Lay out the entries from the line with "Image resolution: width=850" to the line with "Click the dataset" as a two-column CSV with the columns instruction and coordinates, one row per entry. Put each value in a single quoted field and replace line breaks with spaces.

################

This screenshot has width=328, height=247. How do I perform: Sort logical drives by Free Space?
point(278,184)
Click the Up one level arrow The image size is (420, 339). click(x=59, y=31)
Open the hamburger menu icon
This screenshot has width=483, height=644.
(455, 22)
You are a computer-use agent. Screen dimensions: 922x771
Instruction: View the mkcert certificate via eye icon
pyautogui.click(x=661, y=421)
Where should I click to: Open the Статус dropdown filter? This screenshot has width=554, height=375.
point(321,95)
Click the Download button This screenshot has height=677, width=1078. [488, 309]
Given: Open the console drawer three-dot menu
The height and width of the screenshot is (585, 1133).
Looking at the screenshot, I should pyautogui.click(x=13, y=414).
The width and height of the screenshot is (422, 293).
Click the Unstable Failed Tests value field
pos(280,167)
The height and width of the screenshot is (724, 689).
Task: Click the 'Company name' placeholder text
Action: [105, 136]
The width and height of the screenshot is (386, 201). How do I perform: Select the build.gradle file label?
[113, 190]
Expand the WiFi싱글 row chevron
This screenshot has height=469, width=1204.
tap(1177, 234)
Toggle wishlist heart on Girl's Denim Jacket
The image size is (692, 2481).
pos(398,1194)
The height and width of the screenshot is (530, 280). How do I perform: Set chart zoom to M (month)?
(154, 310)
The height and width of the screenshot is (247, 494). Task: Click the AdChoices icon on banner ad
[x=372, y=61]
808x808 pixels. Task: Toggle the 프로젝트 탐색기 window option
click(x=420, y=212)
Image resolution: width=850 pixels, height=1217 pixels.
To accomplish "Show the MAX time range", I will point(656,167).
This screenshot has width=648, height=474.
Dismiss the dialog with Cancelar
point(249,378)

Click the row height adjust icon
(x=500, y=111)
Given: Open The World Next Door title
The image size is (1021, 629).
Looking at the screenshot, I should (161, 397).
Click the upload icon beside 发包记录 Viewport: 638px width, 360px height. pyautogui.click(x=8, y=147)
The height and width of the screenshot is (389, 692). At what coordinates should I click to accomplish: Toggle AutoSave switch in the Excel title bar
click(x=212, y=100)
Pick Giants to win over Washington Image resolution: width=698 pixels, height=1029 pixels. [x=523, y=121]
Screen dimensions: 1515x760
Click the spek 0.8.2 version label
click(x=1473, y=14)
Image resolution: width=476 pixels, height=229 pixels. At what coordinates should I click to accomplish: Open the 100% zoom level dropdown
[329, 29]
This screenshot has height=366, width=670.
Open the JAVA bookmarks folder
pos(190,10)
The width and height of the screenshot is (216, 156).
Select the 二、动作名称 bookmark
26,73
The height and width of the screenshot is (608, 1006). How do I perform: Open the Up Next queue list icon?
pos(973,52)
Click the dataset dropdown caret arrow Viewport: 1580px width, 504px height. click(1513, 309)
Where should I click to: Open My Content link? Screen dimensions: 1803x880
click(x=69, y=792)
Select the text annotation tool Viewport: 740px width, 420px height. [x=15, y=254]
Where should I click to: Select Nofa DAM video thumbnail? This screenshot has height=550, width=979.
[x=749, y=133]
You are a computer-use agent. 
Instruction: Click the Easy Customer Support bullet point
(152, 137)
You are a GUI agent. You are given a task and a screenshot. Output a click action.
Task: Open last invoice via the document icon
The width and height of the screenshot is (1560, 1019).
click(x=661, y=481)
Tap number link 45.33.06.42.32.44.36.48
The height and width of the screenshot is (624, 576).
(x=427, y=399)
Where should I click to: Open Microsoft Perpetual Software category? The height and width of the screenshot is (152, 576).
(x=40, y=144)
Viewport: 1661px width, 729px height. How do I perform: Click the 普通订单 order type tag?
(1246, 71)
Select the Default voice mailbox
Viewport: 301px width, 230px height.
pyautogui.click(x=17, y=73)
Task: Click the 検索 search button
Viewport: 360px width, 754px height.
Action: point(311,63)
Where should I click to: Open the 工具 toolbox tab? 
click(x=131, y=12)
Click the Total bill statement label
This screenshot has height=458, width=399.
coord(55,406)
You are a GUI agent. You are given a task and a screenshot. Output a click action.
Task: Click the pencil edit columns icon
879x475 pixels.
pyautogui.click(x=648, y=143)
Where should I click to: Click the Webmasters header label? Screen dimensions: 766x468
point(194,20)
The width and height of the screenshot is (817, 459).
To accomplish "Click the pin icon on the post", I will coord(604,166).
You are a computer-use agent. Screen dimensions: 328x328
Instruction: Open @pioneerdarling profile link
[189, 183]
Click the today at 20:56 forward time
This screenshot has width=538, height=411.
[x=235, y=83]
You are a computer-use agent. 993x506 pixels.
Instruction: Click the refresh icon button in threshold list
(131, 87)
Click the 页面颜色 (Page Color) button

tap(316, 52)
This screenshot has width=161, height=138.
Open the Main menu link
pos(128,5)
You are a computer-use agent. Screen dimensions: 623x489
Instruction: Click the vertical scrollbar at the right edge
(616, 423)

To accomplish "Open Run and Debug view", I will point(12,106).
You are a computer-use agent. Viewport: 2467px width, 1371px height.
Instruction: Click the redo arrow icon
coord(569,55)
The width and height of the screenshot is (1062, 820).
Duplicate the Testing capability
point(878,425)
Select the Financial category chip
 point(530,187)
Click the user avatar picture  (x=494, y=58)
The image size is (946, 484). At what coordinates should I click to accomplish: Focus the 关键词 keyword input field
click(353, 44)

################

*TASK RESPONSE*.
instruction,coordinates
"Image resolution: width=850 pixels, height=1217 pixels. To accomplish ""Show the MAX time range"",","I will point(656,167)."
"This screenshot has width=648, height=474. Dismiss the dialog with Cancelar","point(249,378)"
"Click the row height adjust icon","(x=500, y=111)"
"Given: Open The World Next Door title The image size is (1021, 629).","Looking at the screenshot, I should (161, 397)."
"Click the upload icon beside 发包记录 Viewport: 638px width, 360px height.","pyautogui.click(x=8, y=147)"
"The height and width of the screenshot is (389, 692). At what coordinates should I click to accomplish: Toggle AutoSave switch in the Excel title bar","click(x=212, y=100)"
"Pick Giants to win over Washington Image resolution: width=698 pixels, height=1029 pixels.","[x=523, y=121]"
"Screen dimensions: 1515x760 Click the spek 0.8.2 version label","click(x=1473, y=14)"
"Image resolution: width=476 pixels, height=229 pixels. At what coordinates should I click to accomplish: Open the 100% zoom level dropdown","[329, 29]"
"This screenshot has height=366, width=670. Open the JAVA bookmarks folder","pos(190,10)"
"The width and height of the screenshot is (216, 156). Select the 二、动作名称 bookmark","26,73"
"The height and width of the screenshot is (608, 1006). How do I perform: Open the Up Next queue list icon?","pos(973,52)"
"Click the dataset dropdown caret arrow Viewport: 1580px width, 504px height.","click(1513, 309)"